WHAT IS NEEDED:
Only one part of the listing is needed: the lines from the one with "The image size is (920, 660)." through the last line, copied exactly and free of pictures.

------------------------------------------------------------

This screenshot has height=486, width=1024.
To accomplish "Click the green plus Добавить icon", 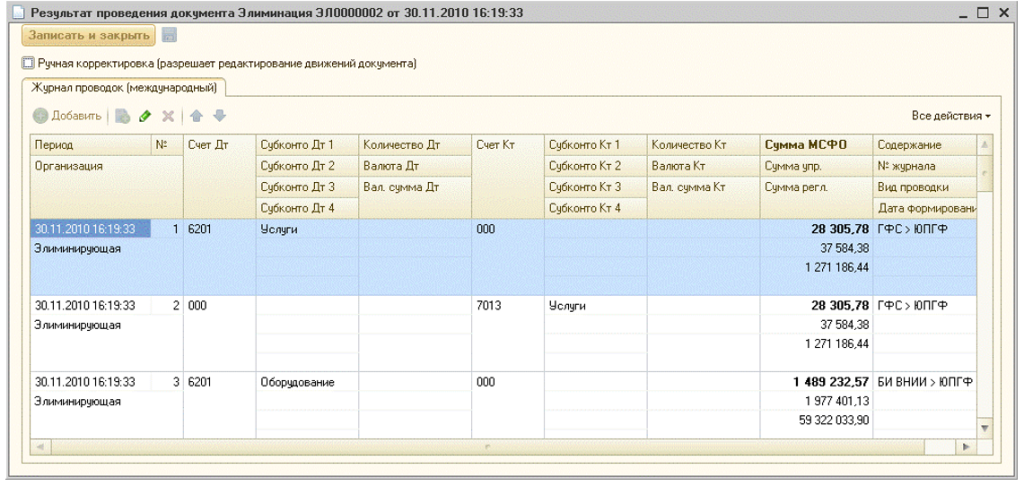I will [x=40, y=116].
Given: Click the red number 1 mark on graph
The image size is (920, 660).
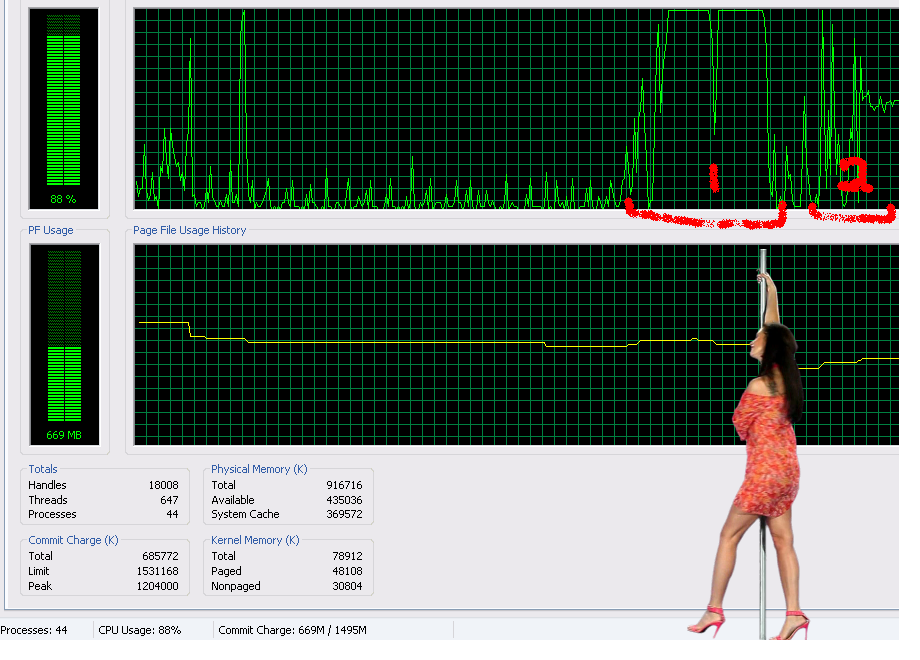Looking at the screenshot, I should click(713, 177).
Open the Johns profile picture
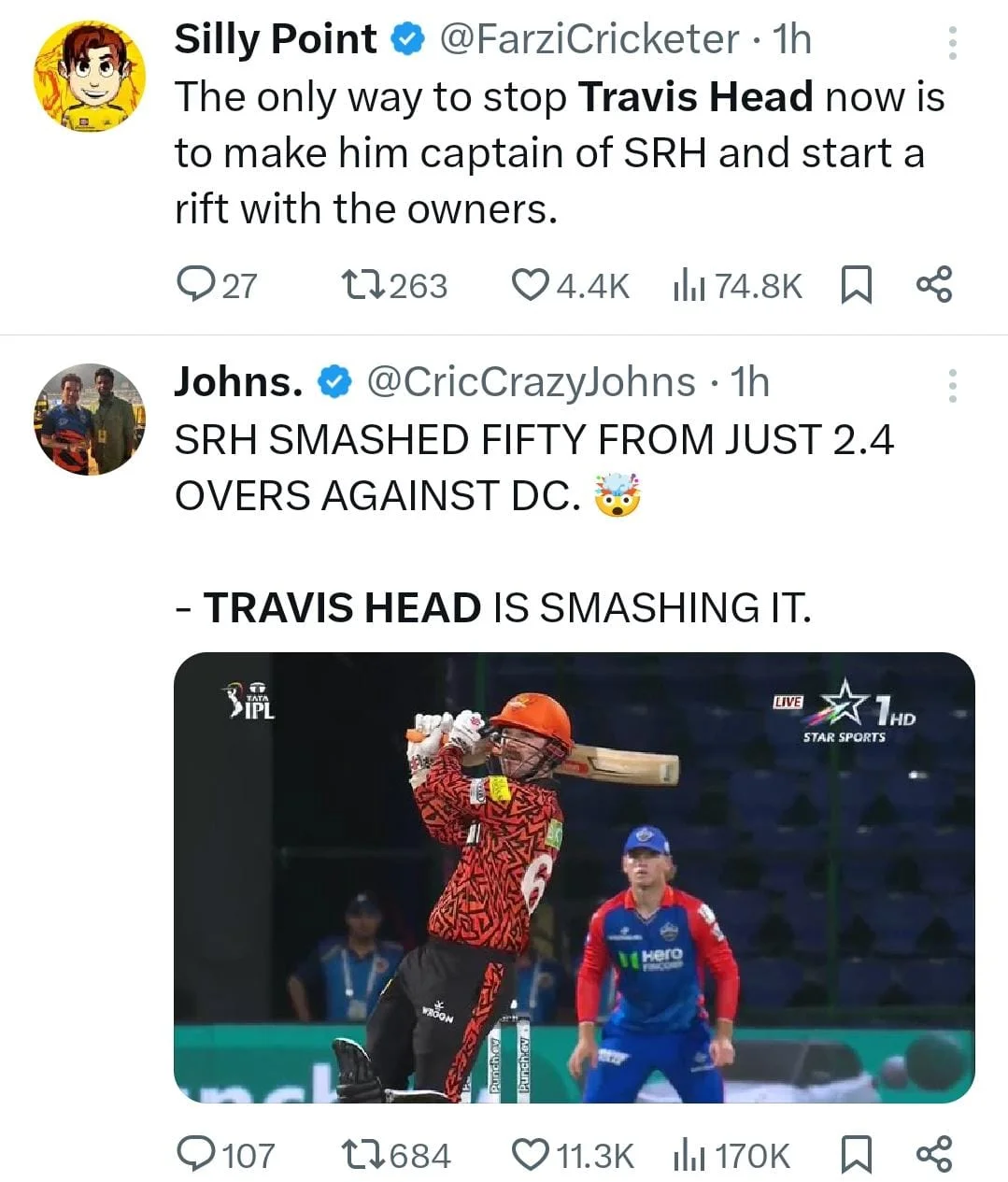 (x=90, y=419)
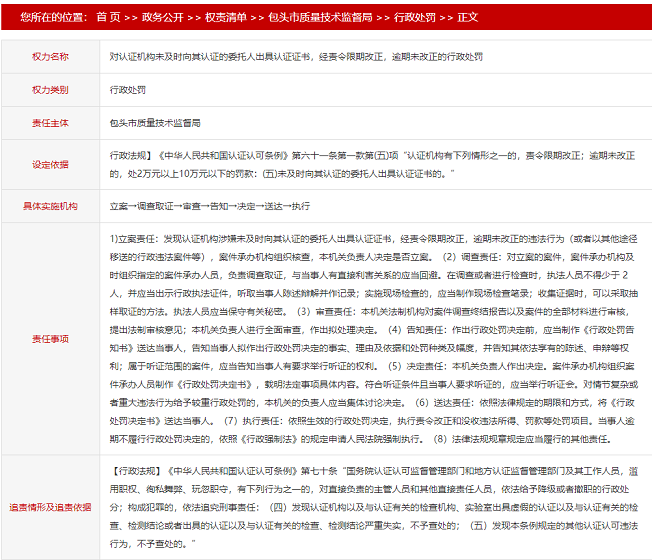Select the 权力名称 row header
The width and height of the screenshot is (652, 560).
pyautogui.click(x=50, y=57)
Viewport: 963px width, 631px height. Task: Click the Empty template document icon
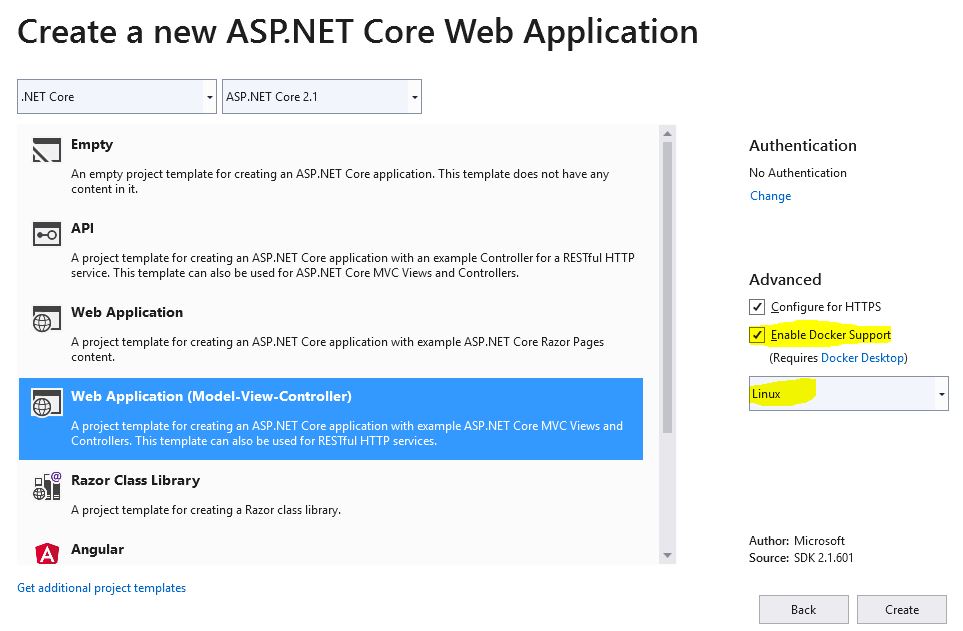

------------------------------------------------------------

PROBLEM SOLUTION:
The image size is (920, 660).
Looking at the screenshot, I should click(713, 177).
Open the Johns profile picture
 (x=90, y=419)
Select the 权力名称 row header
The width and height of the screenshot is (652, 560).
pyautogui.click(x=50, y=57)
Viewport: 963px width, 631px height. Task: Click the Empty template document icon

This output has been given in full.